Therefore I was asking what approach I should follow to ensure that both nodes are represented relatively in a similar state without losing the variabilities present in the nodes. This means keeping the difference but putting both nodes in either positive or negative states. Then, I could say both nodes are communicating despite the difference they have with BMI.

g <- data.frame(source =  rep(c("A","B"),c(5,4)), 
                target= c("D","C","G","F",
                          "W","Z","Y","M","W"))
g <- graph_from_data_frame(g, directed = F)
node_cor_BIM = c(0.3,-0.3,-0.9,-0.6,0.8,0.9,0.5,0.5,0.7,-0.4)
g <- set_vertex_attr(g, "BMI", value = node_cor_BIM)
V(g)$color <- ifelse(V(g)$BMI > 0,"red", "lightblue")
V(g)$shape <- ifelse(names(V(g)) %in% c("A","B"), shapes()[1], shapes()[9])
plot(g)

Thanks!

Still not detecting a concrete technical requirement to do x with y.
This seems to be a ' i dont know what to do because I have conflicting data, and I want to manipulate some data to conform to the other but I dont know how I would do that in a principled way'.

Therefore, my advice is you should seek expert knowledge not from the general R community, but some subject area expert who can tell you if there is anything to do here.
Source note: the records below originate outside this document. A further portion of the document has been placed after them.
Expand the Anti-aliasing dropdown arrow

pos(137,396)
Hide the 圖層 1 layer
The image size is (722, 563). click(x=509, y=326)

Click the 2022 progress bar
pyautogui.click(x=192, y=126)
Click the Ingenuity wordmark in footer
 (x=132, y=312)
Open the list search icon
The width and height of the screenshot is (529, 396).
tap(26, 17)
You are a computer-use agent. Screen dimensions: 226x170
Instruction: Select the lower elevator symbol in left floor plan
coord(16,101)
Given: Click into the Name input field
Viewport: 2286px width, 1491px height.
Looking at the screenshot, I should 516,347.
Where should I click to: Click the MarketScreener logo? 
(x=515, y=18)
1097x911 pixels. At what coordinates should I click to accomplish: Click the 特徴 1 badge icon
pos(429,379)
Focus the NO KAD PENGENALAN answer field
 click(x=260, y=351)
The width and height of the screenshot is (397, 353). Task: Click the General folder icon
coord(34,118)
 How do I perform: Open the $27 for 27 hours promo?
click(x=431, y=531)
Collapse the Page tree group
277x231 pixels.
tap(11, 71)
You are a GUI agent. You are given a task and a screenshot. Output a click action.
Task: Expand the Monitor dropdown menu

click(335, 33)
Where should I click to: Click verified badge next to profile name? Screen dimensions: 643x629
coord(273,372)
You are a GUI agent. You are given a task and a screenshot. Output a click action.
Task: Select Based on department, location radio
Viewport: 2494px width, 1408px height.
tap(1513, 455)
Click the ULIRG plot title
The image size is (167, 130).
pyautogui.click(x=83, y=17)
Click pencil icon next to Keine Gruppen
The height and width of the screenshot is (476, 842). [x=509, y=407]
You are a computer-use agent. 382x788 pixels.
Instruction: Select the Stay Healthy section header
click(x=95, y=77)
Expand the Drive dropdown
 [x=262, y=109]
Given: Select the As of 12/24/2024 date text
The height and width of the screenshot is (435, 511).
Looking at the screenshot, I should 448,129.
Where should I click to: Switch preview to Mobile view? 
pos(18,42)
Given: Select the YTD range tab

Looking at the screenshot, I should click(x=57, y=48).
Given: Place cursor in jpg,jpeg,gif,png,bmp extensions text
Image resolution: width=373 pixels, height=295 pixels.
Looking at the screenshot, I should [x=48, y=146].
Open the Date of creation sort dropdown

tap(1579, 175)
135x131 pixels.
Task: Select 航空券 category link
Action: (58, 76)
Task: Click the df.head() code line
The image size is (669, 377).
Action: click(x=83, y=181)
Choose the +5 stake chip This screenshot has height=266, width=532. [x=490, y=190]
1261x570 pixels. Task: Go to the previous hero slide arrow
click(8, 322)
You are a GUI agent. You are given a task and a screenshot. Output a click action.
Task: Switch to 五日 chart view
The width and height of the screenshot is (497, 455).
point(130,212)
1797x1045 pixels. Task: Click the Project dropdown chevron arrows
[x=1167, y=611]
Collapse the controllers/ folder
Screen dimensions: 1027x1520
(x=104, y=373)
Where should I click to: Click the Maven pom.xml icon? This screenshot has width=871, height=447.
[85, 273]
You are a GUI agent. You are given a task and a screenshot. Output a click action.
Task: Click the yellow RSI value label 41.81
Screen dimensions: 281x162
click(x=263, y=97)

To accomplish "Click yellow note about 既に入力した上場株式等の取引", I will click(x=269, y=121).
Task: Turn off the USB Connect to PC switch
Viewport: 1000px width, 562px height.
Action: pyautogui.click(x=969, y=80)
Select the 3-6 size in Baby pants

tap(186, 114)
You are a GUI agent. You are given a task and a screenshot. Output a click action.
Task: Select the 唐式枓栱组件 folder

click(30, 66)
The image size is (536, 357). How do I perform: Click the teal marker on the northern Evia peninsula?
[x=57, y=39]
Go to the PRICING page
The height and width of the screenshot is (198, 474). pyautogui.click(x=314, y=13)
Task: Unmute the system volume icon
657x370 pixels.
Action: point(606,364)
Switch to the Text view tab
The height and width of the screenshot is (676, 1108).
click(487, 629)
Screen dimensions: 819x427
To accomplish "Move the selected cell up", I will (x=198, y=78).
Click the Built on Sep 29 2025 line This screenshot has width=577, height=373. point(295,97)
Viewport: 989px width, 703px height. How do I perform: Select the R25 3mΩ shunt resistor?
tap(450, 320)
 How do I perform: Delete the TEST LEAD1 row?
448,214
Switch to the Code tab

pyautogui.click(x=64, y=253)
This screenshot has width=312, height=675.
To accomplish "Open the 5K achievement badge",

If such an expert happens to not know R but can explain in computational/mathematical terms what to do, then as programmers we could use that as a basis to program from...

If I have misread you and you could say what all the numbers should be node_cor_BIM , what the finished network should be like in contrast to your starting network, not in a qualitive handwavy way, but in a concrete quantitative way and you can be explicit about it, then by all means proceed with that information, and we can have a go.